(Rows showing where targets appear)
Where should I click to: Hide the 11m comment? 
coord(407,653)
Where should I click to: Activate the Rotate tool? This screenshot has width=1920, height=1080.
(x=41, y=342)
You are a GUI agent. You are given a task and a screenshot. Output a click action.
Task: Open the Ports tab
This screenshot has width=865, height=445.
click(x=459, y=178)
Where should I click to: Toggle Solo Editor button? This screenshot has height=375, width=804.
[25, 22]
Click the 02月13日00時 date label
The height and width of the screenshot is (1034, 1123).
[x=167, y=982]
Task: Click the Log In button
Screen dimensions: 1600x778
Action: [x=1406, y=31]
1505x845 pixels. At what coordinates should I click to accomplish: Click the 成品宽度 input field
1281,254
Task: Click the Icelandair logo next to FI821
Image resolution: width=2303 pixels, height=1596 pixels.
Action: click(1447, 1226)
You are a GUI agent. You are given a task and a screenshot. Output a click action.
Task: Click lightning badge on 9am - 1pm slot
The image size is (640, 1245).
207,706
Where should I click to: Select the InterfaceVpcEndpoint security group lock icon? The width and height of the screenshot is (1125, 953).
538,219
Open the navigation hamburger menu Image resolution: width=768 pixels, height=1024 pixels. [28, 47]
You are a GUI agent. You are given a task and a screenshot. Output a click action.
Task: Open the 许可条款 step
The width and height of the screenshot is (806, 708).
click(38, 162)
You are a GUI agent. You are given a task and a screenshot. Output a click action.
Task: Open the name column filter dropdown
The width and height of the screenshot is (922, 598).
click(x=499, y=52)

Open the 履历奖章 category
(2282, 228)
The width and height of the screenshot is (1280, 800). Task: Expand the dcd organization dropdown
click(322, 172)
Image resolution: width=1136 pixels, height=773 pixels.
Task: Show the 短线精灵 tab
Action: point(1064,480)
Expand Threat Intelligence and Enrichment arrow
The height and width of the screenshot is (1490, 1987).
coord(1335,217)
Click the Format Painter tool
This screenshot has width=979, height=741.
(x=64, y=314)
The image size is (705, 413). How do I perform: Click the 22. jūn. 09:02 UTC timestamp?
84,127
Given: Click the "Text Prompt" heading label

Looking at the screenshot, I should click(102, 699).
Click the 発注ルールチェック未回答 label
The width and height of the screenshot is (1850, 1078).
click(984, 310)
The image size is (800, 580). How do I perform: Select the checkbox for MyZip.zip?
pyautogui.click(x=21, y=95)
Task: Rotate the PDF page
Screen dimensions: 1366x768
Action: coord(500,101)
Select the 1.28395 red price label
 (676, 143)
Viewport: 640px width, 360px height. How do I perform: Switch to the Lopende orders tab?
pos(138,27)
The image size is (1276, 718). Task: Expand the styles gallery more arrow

▶ **GIVEN REQUEST**
Which lines in the records above contain the string "size"? Gather each one and copy it out in full.

▶ **TASK SOLUTION**
The image size is (640, 1245).
The image size is (705, 413). How do I perform: Click the 22. jūn. 09:02 UTC timestamp?
The image size is (800, 580). How do I perform: Select the checkbox for MyZip.zip?
The image size is (1276, 718). Task: Expand the styles gallery more arrow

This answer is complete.